▶ MATERIAL FOR THIS TASK
#####

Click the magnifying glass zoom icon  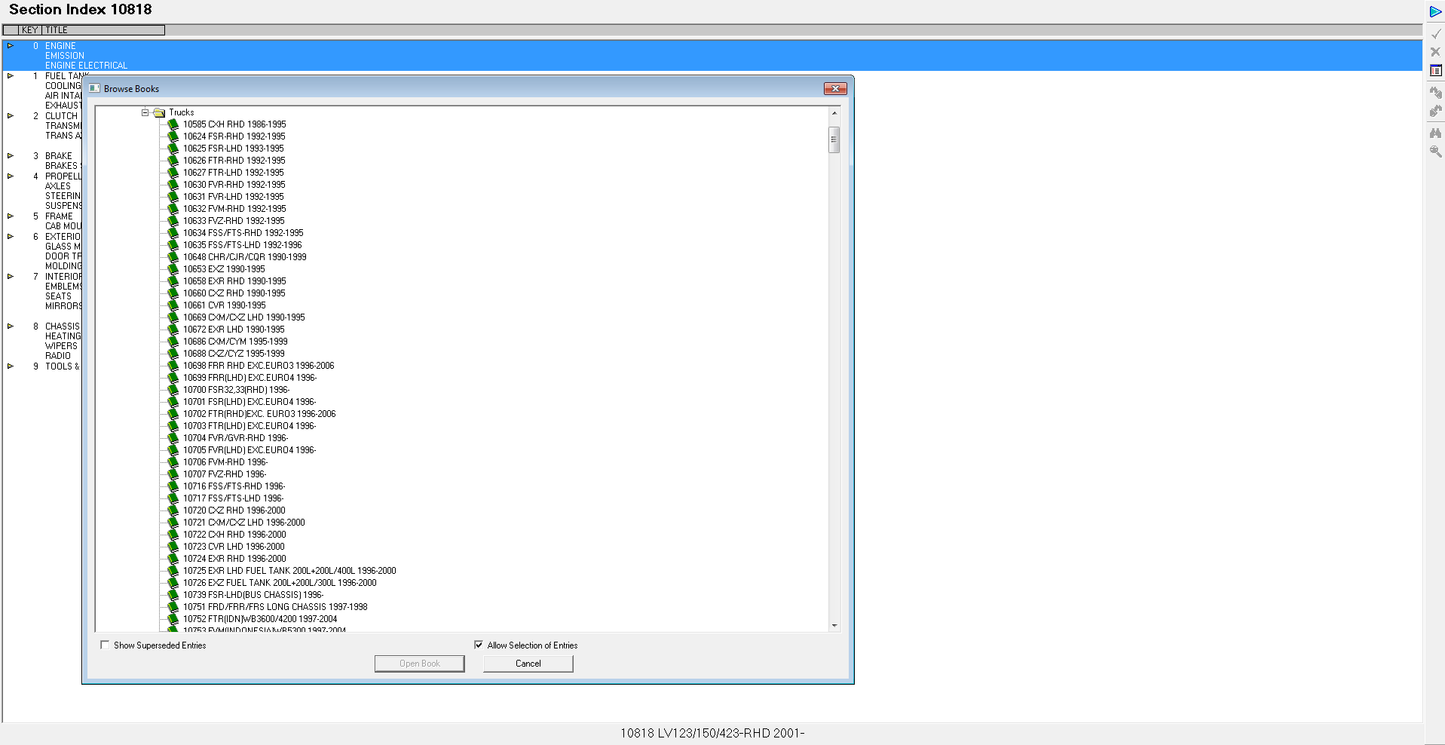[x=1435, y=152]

#####

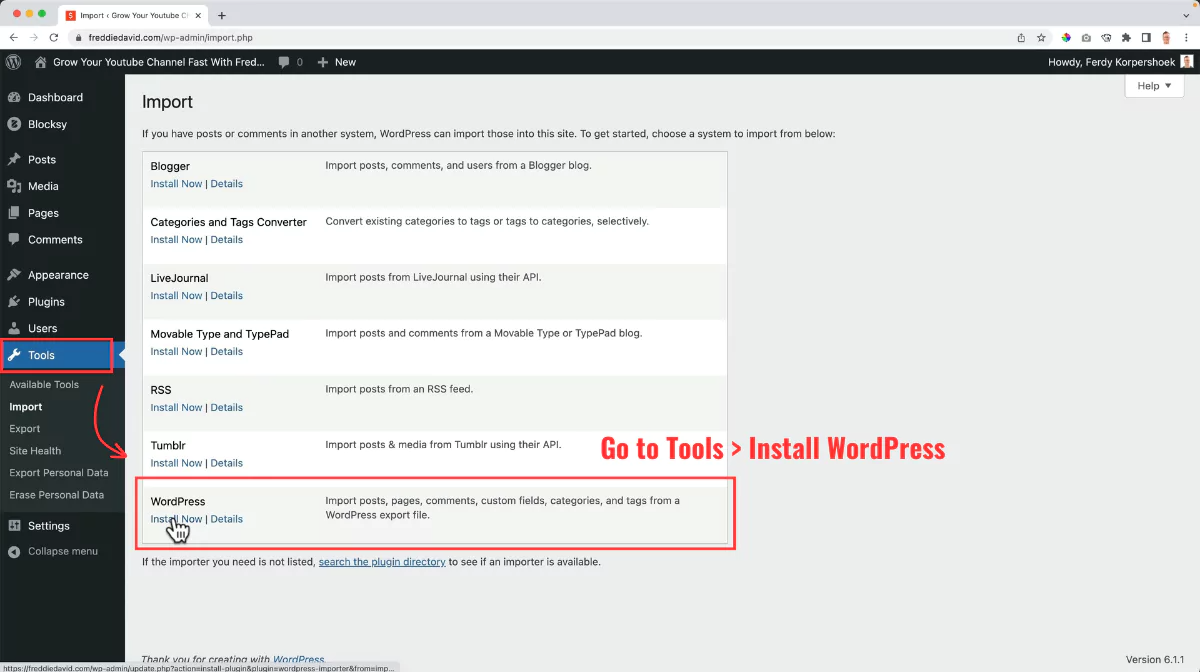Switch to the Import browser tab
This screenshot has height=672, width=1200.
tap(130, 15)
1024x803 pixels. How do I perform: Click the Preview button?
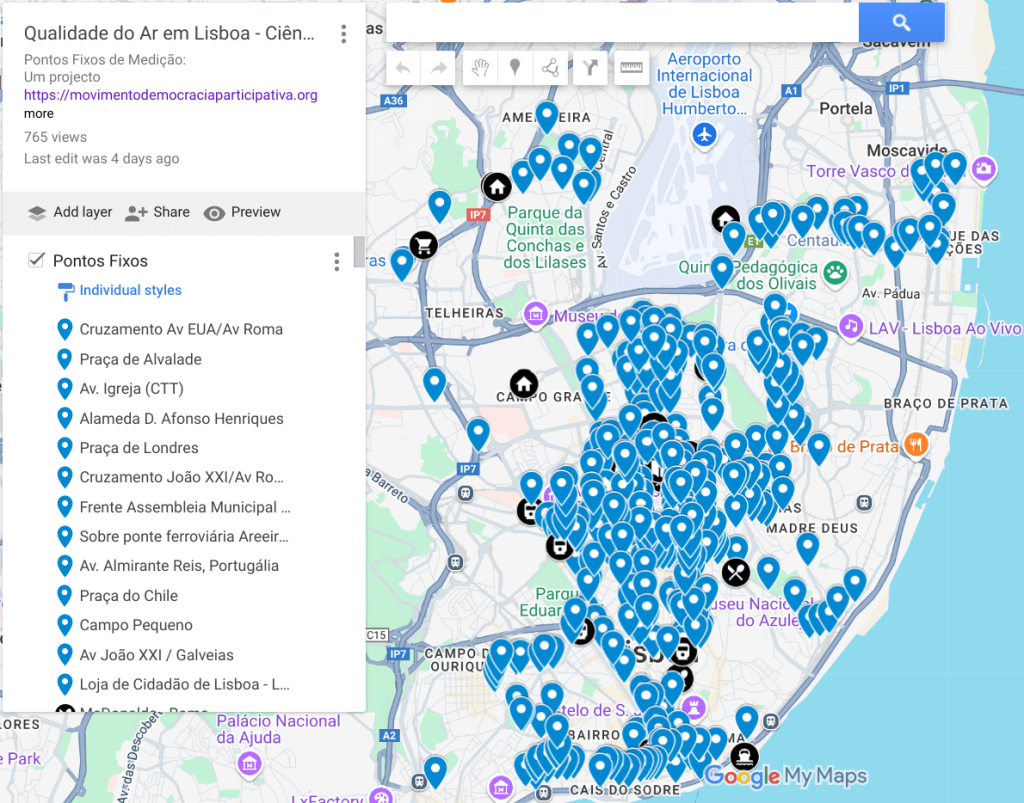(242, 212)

#####

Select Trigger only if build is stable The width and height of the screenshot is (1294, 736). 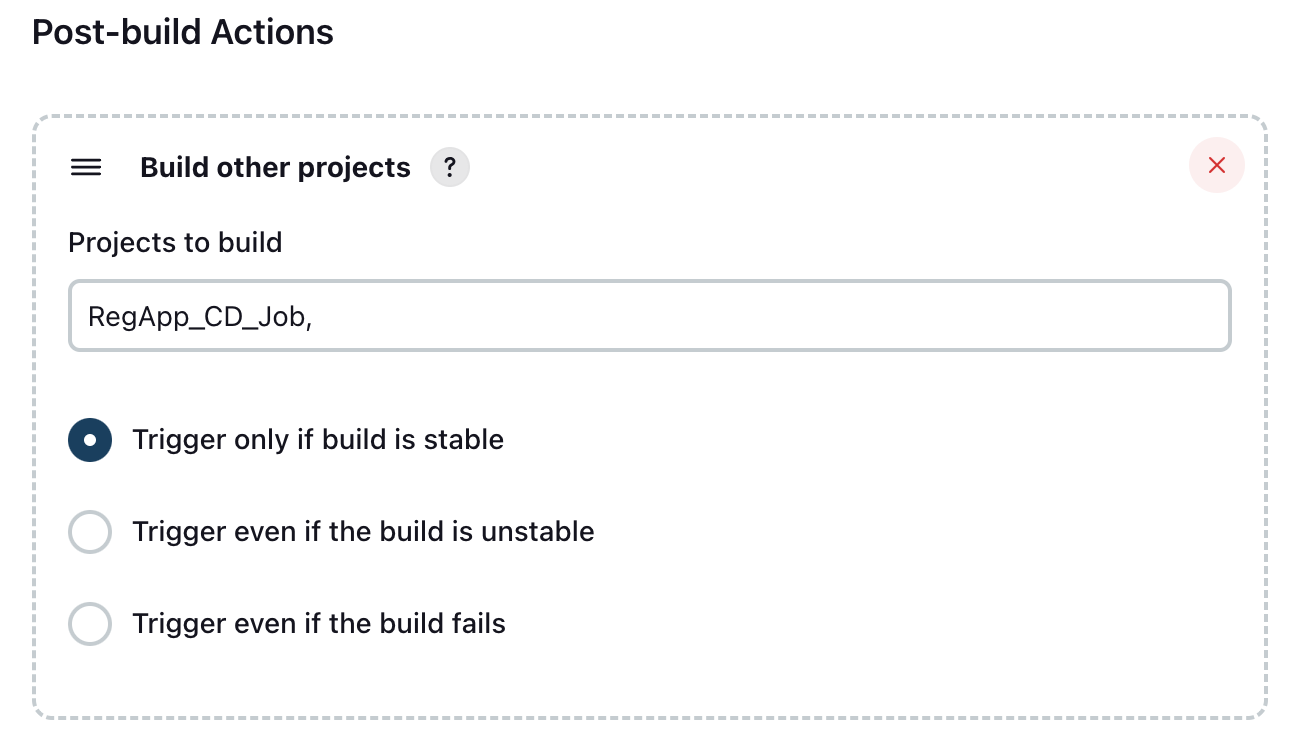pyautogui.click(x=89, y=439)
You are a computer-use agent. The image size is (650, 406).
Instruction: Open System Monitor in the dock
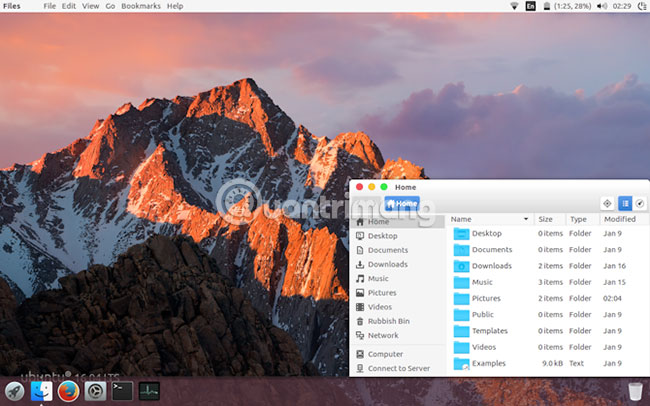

#####

▶ DESCRIPTION OF THE TASK
Here the job is to set down exactly the lines of the material above that fall between the one with "You are a computer-use" and the one with "Instruction: Open System Monitor in the dock", inclusive, and nothing beyond them.

▶ TASK RESULT
You are a computer-use agent. The image size is (650, 406).
Instruction: Open System Monitor in the dock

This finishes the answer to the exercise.